Borough President James Oddo is encouraging educators and families to facilitate learning about the election with the non-partisan resources curated by iCivics. Using iCivics, educators and families can help students learn about the electoral process, understand the power of their vote, find ways to participate beyond the ballot — and ultimately, engage them in our country’s democratic process, now and in the future.
“iCivics is a wonderful way to teach kids about our electoral process,” said BP Oddo. “And parents and teachers can relax — these lessons and games are completely and refreshingly free of any partisanship whatsoever. It teaches children to make up their own minds.”

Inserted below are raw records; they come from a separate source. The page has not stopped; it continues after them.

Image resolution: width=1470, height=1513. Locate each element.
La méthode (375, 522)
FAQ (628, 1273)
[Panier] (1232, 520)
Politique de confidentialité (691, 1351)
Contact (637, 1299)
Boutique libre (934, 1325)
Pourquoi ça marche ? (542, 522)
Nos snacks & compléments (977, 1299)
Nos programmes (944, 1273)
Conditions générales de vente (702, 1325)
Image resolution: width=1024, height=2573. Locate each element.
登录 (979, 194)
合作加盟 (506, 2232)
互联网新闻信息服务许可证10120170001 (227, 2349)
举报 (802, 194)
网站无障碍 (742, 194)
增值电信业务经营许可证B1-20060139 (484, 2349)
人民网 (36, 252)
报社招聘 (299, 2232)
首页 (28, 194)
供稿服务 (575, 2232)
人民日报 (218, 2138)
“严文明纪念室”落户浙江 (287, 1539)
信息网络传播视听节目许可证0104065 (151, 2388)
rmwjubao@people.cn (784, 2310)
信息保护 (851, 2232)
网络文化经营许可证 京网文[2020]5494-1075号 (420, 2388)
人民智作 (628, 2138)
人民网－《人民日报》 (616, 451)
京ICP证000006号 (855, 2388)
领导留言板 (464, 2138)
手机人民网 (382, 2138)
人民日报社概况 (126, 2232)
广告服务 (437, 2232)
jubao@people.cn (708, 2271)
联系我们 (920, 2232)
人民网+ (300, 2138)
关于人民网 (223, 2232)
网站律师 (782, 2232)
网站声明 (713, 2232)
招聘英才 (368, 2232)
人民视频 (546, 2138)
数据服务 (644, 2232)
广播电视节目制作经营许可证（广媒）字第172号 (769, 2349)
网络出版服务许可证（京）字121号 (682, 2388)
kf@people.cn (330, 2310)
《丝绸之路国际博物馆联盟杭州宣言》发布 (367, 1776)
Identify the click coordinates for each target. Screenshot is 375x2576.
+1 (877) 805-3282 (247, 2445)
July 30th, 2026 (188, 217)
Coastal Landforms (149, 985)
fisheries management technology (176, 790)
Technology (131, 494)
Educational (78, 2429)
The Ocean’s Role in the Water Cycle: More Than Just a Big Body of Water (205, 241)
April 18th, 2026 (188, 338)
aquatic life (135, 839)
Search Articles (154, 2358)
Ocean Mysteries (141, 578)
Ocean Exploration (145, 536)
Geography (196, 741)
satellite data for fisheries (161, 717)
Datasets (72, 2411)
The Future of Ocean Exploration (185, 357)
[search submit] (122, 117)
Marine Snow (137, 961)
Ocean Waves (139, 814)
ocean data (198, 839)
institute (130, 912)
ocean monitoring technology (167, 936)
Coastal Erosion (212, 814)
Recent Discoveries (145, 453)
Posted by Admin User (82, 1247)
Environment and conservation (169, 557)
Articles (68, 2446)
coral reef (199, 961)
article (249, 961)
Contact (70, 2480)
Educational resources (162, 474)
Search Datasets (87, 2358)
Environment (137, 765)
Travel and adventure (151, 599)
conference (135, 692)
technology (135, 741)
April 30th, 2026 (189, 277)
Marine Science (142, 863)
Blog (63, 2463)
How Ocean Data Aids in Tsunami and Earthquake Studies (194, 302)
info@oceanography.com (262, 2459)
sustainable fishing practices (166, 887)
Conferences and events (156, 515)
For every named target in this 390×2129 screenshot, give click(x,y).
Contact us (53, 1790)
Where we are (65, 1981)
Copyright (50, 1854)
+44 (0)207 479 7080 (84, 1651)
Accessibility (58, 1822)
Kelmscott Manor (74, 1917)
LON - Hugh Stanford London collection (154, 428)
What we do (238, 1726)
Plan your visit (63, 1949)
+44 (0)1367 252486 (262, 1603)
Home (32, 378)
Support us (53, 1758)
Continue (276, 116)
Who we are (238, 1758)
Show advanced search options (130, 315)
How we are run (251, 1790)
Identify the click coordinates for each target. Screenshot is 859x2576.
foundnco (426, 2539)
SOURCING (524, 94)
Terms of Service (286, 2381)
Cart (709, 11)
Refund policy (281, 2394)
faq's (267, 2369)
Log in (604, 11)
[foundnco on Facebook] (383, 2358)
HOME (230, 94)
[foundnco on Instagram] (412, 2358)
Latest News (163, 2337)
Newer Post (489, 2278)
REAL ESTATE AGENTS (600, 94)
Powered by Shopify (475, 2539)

iCivics, the nation’s premier non-profit civic education provider, is best known for their 20 engaging digital experiential games, along with hundreds of practical, dynamic, and standards-aligned civics lessons for K-12 classrooms. The games are ideal for classrooms, remote learning, and at-home schooling.
iCivics’ most popular election-focused games, Cast Your Vote and Win the White House, have been significantly upgraded ahead of the 2020 election to better reflect the public policy issues and challenges our country faces in the current moment, as well as the unique stories of a broad range of everyday people. They also offer an English-language learner version to support non-native English-speaking students. New features include an in-game glossary, image-supported concept assistance, Spanish-language mode, and voice-over for critical game content.
To support learning around the 2020 Election, iCivics has curated all of their election teaching resources at Election Headquarters, where educators and families will find:
- iCivics games, Win the White House, Cast Your Vote, Executive Command, and NewsfeedDefenders
- A Family Guide for playing Win the White House at home
- Print-and-go lessons that include simulations, vocabulary development, graphic organizers, and active participation opportunities
- Timely infographics that provide overviews of key concepts, such as gerrymandering and the peaceful transfer of power
- WebQuests to help students connect civics concepts to the real world
iCivics’ resources and games are best suited for students in grades 5 through 12 and are completely free with the creation of an educator or parent account.
“These lessons and games, like Win the White House and Cast Your Vote, are as timely as you can get,” said BP Oddo. “As far as I’m concerned, the lessons taught in iCivics should be required in schools and encouraged in homes everywhere. It teaches kids what America is all about.”